Channeling Pop Culture in the Courts—Vol. II

Not to be outdone, U.S. Supreme Court Justice Elena Kagan slipped in an 80s pop music reference in one of her recent opinions.  In American Trucking Association v. City of Los Angeles, Justice Kagan talked about Port of Los Angeles requirements for transporting cargo:

"The two directly at issue here compel the company to (1) affix a placard on each truck with a phone number for reporting environmental or safety concerns (You’ve seen the type: “How am I driving?  213-867-5309”) and (2) submit a plan listing off-street parking locations for each truck when not in service.”

867-5309?  Did Justice Kagan really just rattle off the digits from that Tommy Tutone 80s smash hit “Jenny – 867-5309?”  You bet she did.

What Not to Wear to Court, Vol. I

In June, New Jersey man Heath Campbell went to court in an attempt to obtain visitation rights with his 2-year-old son, Hons.  His choice of attire, however, was odd to say the least—a Nazi uniform.

Was Campbell trying to make a statement about the legal process?  Not exactly.

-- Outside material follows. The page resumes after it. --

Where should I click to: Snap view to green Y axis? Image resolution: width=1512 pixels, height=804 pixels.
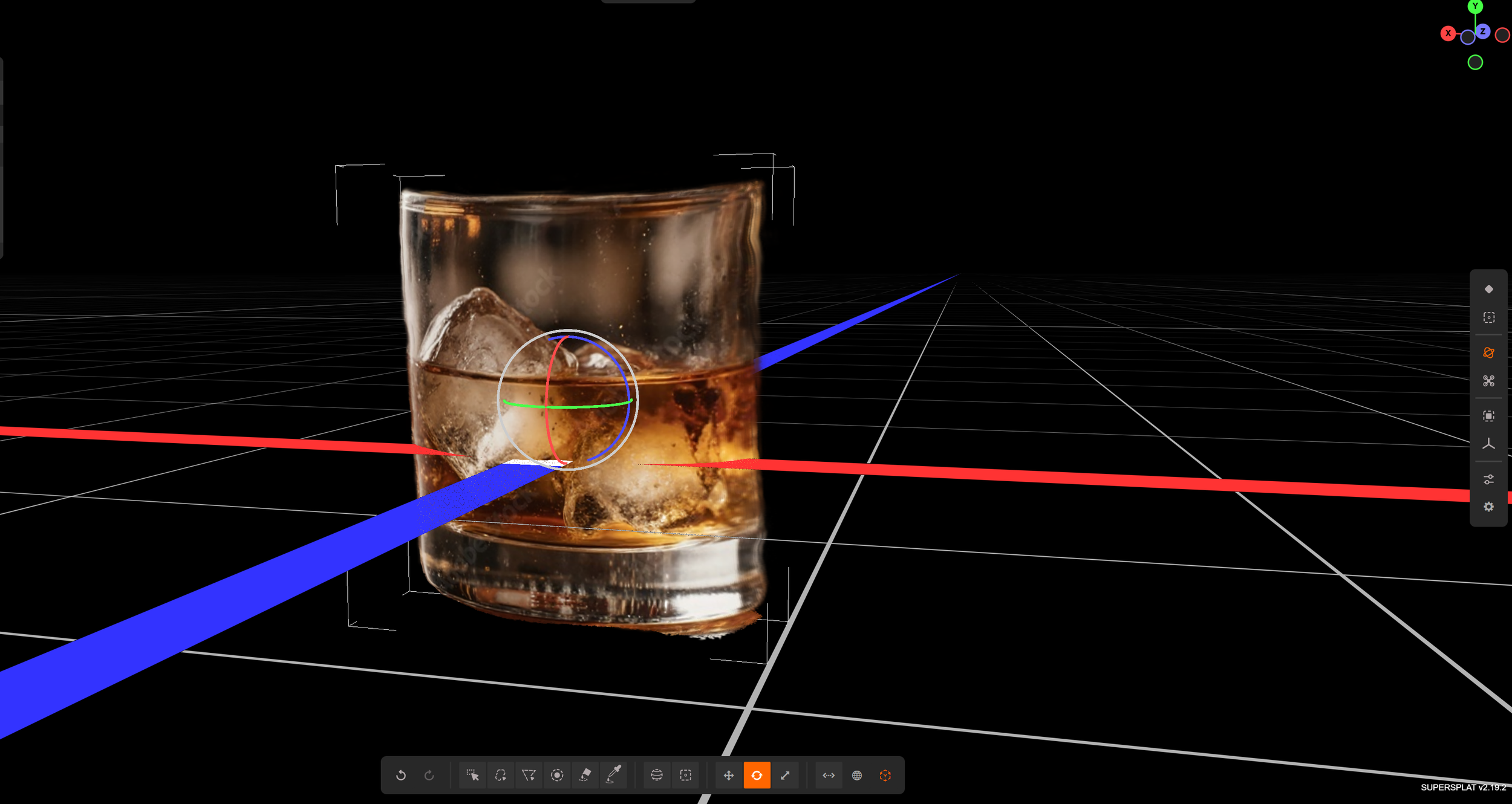point(1475,7)
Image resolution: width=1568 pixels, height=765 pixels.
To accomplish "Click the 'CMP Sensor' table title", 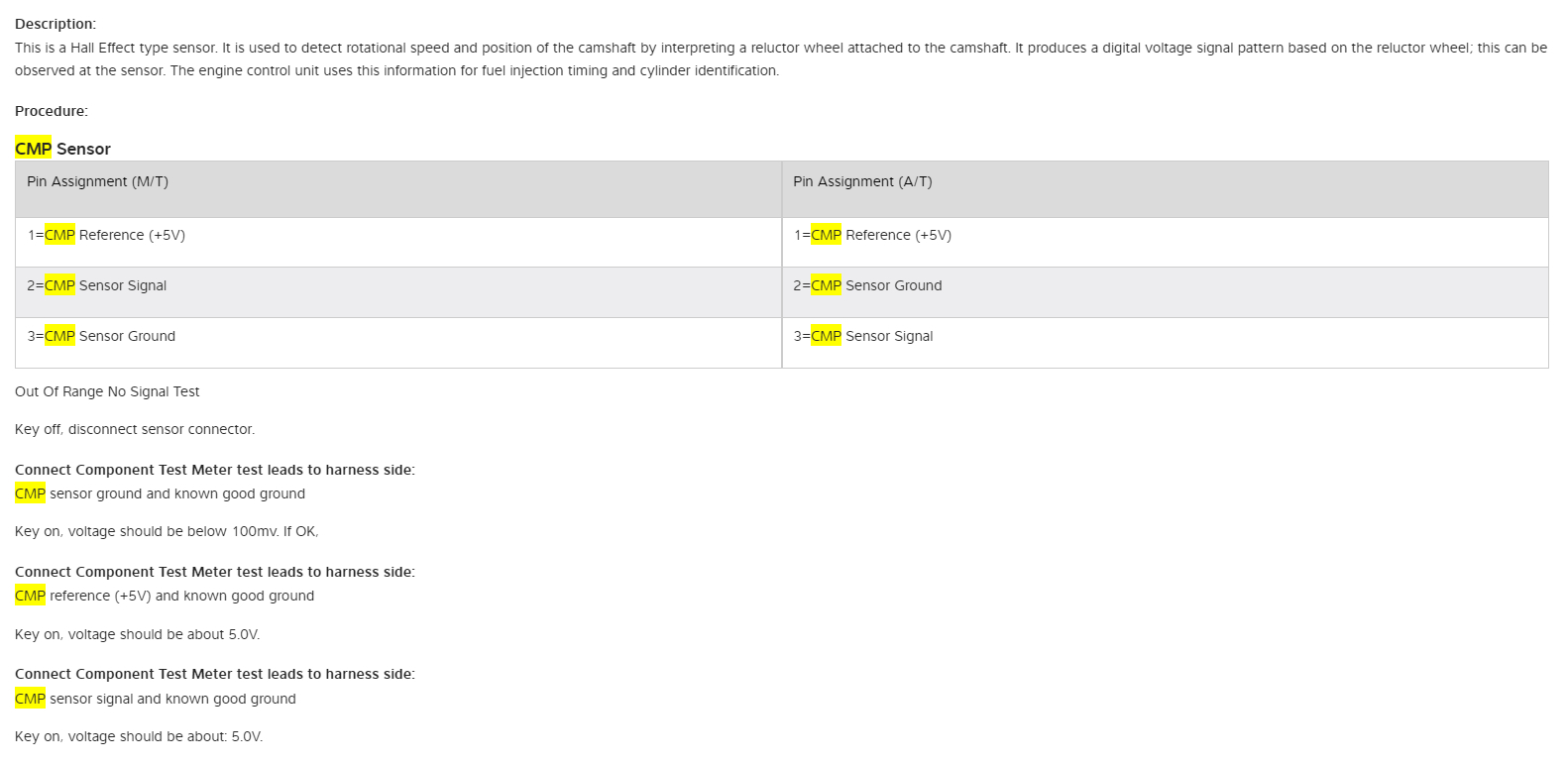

Campbell is a white supremacist/neo-Nazi who lost custody of his three older children (the state says this was due to violence in the home, while Campbell maintains it was because he gave the kids Nazi-inspired names, like his son, Adolf Hitler Campbell).

When asked if he thought his wardrobe choice would hurt his case, Campbell said “If they’re good judges and they’re good people, they’ll look within, not what’s on the outside.”

Yeah—good luck with that.

What Not to Wear to Court, Vol. II

I’m not sure what’s going on in Illinois judicial circles.  In March, Circuit Judge Joe Christ died of cocaine intoxication.  His friend and fellow criminal court judge Michael Cook faces federal weapons and drug charges, including a charge of possession of heroin.

As if that isn’t bad enough, when he was arraigned in federal court to plead not guilty, Cook wore cutoff shorts and a T-shirt that read “Bad is my middle name.”

Apparently there’s truth in advertising after all.

A Tough Audience, Vo. I

Scott Simon probably should have dialed more carefully before following his alleged murder victim home after an argument at a restaurant.  Thirty-three-year-old Nicholas Walker was fatally shot minutes after Simon was allegedly discussing on the phone his plan to murder Walker.

But Simon didn’t dial the number he thought; instead, he accidentally dialed 911, and his entire conversation was recorded (and eventually traced to him).

A spokesperson for the Broward County Sheriff’s Department said “This is a first for me.  Criminals say crazy things all the time, but I’ve never seen anyone call a recorded line.”

A Tough Audience, Vo. II

Frank Lindh, the general counsel for the California Public Utilities Commission, probably expected a warmer reception than he got recently at the National Conference of Regulatory Attorneys in San Francisco.  After all, his own agency was hosting it and his own staff of attorneys was in the crowd.

But that didn’t prevent Lindh from being heckled by his own people during the speech about “hypothetical” staff attorneys who lacked judgment and loyalty.

This followed shortly after the reported reassignment of a four lawyer team from the CPUC who had called for more than $2 billion in fines to be imposed on Pacific Gas and Electric Co. over its culpability in a 2010 San Bruno natural gas explosion and fire that killed eight people and destroyed 38 homes.

The attorneys had also refused to sign a brief they believed to be unethical over concerns about recommendations the brief made regarding penalties that should be assessed against the gas company.

As Rodney Dangerfield would say, tough crowd!